PROBLEM STATEMENT:
Extract the lines that carry the string "trash" from the listing.

DATA SHOWN:
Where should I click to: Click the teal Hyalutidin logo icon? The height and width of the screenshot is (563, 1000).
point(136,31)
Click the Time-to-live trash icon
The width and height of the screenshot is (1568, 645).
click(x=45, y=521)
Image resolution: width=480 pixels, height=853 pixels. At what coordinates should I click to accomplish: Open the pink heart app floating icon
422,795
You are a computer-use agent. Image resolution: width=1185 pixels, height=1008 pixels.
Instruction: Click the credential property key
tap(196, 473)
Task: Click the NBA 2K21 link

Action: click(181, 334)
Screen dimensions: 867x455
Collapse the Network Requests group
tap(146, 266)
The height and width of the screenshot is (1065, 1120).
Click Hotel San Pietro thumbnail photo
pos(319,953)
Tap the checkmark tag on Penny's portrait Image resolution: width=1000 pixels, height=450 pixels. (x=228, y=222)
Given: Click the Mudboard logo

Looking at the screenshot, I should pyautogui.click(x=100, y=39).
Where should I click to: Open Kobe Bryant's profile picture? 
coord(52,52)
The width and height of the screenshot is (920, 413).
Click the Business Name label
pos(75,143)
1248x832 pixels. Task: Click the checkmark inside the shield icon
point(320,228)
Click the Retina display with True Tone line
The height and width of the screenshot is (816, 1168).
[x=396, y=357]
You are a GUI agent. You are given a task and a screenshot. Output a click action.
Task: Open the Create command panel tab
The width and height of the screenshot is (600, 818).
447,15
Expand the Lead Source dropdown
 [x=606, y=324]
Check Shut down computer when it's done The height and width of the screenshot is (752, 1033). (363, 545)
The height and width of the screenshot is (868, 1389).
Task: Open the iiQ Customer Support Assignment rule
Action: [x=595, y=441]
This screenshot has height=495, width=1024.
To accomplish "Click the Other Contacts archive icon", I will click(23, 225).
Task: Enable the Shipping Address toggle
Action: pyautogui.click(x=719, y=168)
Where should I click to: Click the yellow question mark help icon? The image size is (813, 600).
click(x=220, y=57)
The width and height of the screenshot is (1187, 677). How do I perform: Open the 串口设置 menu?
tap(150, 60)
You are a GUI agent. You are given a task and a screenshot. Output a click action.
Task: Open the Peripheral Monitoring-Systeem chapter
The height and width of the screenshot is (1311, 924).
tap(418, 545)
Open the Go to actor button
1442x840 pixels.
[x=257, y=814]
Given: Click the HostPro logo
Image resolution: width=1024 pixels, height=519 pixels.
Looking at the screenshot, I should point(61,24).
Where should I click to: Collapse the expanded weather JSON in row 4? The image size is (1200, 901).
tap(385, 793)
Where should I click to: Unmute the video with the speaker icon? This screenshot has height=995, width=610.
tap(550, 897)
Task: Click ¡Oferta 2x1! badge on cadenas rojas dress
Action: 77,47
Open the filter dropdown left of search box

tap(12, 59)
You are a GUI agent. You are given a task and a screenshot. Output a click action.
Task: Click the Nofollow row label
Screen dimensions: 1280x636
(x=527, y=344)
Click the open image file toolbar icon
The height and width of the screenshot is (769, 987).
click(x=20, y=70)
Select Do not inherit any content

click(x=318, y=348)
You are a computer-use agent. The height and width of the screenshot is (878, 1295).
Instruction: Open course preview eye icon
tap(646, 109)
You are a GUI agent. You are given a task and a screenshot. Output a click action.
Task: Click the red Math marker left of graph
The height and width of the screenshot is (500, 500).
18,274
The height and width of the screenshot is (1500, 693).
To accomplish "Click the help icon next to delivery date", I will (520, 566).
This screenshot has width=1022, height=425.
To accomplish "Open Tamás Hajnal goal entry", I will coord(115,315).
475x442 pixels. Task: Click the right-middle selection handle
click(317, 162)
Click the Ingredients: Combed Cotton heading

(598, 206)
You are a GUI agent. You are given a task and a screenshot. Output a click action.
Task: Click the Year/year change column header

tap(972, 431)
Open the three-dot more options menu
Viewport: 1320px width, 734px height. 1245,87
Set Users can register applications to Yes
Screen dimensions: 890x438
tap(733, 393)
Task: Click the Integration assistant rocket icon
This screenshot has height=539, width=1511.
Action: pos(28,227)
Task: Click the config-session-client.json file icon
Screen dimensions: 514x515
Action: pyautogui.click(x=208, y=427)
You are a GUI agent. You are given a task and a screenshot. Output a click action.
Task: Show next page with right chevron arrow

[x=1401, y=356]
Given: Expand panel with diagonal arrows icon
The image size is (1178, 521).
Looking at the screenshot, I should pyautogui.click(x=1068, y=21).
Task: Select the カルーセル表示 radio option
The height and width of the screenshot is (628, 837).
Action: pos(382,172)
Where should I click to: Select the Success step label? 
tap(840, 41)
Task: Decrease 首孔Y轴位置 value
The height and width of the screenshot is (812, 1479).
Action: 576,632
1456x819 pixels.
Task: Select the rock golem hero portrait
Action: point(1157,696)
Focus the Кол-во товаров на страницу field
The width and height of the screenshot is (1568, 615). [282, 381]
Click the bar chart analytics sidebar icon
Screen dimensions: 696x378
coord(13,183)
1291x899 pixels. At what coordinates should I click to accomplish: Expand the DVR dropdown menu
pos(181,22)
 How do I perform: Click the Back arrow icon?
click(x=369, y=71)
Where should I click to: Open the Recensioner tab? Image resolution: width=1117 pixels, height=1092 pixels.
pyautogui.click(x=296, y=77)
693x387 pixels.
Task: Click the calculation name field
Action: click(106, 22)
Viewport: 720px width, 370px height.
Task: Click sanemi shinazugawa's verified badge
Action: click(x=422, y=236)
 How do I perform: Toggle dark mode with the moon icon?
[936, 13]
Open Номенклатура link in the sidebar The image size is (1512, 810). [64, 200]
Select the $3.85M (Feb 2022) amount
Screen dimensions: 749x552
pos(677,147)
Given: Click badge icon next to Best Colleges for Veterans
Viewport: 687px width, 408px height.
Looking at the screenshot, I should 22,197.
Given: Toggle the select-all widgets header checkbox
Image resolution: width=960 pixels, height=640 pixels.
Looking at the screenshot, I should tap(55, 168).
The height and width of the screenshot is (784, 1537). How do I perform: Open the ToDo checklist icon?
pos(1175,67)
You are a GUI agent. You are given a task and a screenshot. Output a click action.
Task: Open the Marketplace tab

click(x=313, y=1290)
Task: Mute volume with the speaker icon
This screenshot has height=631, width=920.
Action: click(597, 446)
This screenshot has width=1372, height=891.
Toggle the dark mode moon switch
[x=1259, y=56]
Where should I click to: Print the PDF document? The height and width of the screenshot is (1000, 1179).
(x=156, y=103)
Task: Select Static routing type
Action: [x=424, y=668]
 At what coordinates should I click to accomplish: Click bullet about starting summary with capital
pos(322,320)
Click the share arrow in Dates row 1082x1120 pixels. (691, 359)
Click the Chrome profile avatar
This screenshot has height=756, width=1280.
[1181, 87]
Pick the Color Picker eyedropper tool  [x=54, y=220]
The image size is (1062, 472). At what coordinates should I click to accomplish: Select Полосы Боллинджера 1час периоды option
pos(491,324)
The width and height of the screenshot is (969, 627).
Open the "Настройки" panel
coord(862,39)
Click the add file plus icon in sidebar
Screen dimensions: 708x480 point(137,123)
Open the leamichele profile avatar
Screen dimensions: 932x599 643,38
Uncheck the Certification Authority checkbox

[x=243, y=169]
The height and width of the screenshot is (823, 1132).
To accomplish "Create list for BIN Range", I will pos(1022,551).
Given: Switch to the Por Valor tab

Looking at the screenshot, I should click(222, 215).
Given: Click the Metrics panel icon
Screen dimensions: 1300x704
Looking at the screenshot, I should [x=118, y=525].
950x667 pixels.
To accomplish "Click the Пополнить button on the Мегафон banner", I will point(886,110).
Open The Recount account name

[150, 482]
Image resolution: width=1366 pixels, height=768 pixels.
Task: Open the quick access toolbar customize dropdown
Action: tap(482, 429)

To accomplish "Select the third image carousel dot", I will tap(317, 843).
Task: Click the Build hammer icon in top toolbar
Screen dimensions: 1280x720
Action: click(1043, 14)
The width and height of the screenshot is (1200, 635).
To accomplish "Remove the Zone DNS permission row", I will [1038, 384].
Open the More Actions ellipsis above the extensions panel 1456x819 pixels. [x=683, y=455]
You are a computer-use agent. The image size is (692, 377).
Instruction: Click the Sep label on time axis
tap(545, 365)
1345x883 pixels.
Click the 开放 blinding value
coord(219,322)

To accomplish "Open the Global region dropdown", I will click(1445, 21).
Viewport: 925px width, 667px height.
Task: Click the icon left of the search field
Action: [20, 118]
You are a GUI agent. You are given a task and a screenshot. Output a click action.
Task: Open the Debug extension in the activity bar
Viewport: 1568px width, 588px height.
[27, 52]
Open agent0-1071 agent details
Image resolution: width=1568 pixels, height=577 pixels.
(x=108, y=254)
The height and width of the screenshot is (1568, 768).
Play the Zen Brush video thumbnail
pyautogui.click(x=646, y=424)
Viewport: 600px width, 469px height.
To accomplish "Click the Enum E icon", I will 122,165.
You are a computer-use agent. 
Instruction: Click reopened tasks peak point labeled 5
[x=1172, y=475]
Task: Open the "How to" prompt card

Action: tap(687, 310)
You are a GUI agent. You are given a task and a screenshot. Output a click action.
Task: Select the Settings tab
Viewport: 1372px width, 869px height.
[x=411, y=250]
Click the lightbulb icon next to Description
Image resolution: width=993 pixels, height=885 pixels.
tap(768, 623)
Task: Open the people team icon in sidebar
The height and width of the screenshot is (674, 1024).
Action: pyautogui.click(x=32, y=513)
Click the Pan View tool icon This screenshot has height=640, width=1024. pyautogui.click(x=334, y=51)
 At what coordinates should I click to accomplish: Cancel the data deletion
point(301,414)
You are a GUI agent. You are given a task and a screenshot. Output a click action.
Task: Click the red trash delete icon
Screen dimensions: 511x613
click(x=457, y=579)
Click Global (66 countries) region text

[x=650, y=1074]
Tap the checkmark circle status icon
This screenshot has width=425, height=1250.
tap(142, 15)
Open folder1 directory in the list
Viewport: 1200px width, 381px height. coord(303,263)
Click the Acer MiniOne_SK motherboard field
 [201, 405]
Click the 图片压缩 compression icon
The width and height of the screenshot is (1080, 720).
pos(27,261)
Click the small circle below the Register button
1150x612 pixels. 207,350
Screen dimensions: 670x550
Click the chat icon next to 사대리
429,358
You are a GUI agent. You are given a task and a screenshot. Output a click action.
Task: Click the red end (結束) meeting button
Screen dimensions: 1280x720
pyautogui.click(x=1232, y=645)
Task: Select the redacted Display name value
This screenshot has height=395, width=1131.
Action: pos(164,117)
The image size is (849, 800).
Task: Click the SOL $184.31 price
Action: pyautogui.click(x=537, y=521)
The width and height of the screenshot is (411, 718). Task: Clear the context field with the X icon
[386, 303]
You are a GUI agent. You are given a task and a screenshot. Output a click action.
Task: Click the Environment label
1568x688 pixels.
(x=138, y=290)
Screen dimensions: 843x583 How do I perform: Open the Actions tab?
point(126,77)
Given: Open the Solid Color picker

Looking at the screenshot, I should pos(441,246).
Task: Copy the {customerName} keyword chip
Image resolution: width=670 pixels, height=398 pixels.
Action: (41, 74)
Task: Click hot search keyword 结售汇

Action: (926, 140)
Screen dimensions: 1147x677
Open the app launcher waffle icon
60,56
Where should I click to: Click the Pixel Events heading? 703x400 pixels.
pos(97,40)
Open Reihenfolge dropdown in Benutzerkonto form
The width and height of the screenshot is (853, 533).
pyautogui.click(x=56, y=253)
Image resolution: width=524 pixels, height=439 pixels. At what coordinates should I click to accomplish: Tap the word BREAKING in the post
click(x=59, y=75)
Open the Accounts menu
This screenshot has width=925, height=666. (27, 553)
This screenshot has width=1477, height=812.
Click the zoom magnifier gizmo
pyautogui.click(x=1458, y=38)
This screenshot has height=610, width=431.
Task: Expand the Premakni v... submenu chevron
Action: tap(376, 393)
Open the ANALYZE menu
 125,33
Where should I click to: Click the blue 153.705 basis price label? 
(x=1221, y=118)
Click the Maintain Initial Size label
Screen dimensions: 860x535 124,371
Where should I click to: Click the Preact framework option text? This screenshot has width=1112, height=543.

EXERCISE RESPONSE:
Click the Time-to-live trash icon
Task: Click the red trash delete icon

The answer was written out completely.